History of Baisakhi or Vaisakhi
History of Baisakhi began when Guru Tegh Bahadur, the ninth guru of Sikh, was beheaded publicly by then Mughal emperor Aurangzeb. Aurangzeb was forcibly converting people of a different religion to Islam by embarking a policy of religious harassment. He started unethical religious taxes against Hindus and their sacred place. He had thought if Hindu Brahmins, particularly from Kashmir, will accept Isalm, the others will follow.
On Baisakhi day, March 30, 1699, thousands of people gathered near Anandpur Sahib. To protect the religious rights of Hindus and Sikhs and to motivate people against the woeful condition created by Aurangzeb, Guru Gobind Singh, in the year 1699 addressed the people with a most stirring oration on his divine mission of restoring their faith and preserving the Sikh religion.
After his persuasive speech, he flashed his immortal sword, and he demanded one head for the offering. After some anxiety, one person offered himself. The Guru took him inside a tent. A little later, he reappeared with his sword dripping with fresh blood, and asked for another head.
One by one, four more earnest devotees offered their heads. Every time the Guru took a person inside the tent, he came out with a bloodied sword in his hand. Then Guru again went back to the tent and came out with those five men dressed in saffron clothes and turbans.
These five people were given the title of the 'Panj Pyaras.' which means "The precious five men" and announced the creation of the "Khalsa Panth," the order of the Pure Ones.
Guru Gobind Singh bestowed the five in a new and unique ceremony called Pahul. In an iron vessel, the Guru stirred with a sword called Khanda Sahib, which he made sacred nector of immortality called Amrit. It was first given to Panj Pyaras, then it was taken by the Guru, and then it was distributed amongst the crowd.
With this, all those present there, irrespective of caste and creed, became members of the Khalsa Panth. The men who were converted into Sikhism were told not to fear anybody other than the God and live life in whatever manner they desire.
Guru Gobind Singh also offered five emblems of purity and courage. These symbols, worn by all Sikhs of both sexes, are popularly known today as Five Ks:
1. Kesh, unshorn hair;
2. Kangha, the wooden comb;
3. Karra, the iron (or steel) bracelet;
4. Kirpan, the sword;
5. and Kachera, the underwear.
The constitution of the Panj Pyare both the high and low castes was amalgamated into one.

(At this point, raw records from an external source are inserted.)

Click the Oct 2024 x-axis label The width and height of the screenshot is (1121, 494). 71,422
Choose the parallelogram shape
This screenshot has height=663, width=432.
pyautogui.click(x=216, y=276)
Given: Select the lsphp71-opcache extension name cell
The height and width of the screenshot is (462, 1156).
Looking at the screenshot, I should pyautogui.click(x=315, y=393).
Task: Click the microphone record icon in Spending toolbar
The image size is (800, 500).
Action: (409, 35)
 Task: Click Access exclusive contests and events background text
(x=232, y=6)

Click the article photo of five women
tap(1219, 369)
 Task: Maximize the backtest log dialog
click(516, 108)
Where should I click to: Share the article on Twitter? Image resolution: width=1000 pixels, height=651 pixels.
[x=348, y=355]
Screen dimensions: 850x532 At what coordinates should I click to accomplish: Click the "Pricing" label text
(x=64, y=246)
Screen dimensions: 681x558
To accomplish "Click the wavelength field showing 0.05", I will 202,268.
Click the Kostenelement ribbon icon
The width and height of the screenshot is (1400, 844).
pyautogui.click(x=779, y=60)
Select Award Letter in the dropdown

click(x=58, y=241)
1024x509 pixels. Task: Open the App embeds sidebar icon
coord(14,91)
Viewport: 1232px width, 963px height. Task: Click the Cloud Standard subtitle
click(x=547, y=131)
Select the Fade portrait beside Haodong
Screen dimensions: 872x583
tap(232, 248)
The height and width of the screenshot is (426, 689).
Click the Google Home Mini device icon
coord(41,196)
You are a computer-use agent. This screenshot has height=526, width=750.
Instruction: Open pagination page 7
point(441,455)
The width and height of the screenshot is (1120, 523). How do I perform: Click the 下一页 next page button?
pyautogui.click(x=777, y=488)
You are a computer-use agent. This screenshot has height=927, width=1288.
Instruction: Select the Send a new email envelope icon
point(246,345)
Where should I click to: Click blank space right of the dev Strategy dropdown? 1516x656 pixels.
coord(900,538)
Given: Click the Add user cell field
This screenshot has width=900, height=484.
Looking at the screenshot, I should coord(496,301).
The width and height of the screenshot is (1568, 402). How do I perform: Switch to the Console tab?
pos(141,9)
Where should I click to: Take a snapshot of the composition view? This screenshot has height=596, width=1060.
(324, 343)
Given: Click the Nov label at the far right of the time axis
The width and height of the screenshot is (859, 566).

Among the original Panj Pyare,
Daya Singh - one Khatri, shopkeeper, ;
Dharam Singh - one Jat, farmer;
Muhkam Singh - one Chhimba, calico printer/tailor;
Himmat Singh - one Ghumar, water-carrier;
and Sahib Singh - one Nai, a barber.
The Guru gave the surname of Singh (Lion) to every Sikh and also took the name for himself. From Guru Gobind Rai, he became Guru Gobind Singh. He also pronounced that all Sikh women symbolize royals, and gave them the surname Kaur(Princess). With the distinct Khalsa identity and consciousness of purity, Guru Gobind Singh allowed all Sikhs to live lives of courage, sacrifice, and equality.
After the Vaisakhi Day in 1699, the tradition of gurus was discontinued, and the Guru Granth Sahib - the holy book of the Sikhs was declared the eternal guide of the Sikhs.
From that day onwards, Baisakhi is celebrated by Sikhs with great vitality and excitement in the state of Punjab and the other States of India. It is usually celebrated on April 13 or April 14 every year.
Baisakhi Festival or Vaisakhi is celebrated as the birth of the Khalsa Panth and starting of Solar New Year which is Sikh New Year.
Gurudwaras are decorated, traditional songs, kirtans from Guru Granth Sahib, are recited in various Gurudwaras. People distribute Kada Prasad among themselves. Religious processions called Nagar Kirtan are being led by the Panj Piaras (five holy men).